Entries showing where items appear:

-=-=-

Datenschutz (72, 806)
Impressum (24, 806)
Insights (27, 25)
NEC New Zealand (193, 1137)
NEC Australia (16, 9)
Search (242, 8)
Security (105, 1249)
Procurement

-=-=-

**Written request:** Please rewrite all the material above, substituting "Safety" for "Security" and leaving everything else unchanged.

**Final result:**
Datenschutz (72, 806)
Impressum (24, 806)
Insights (27, 25)
NEC New Zealand (193, 1137)
NEC Australia (16, 9)
Search (242, 8)
Safety (105, 1249)
Procurement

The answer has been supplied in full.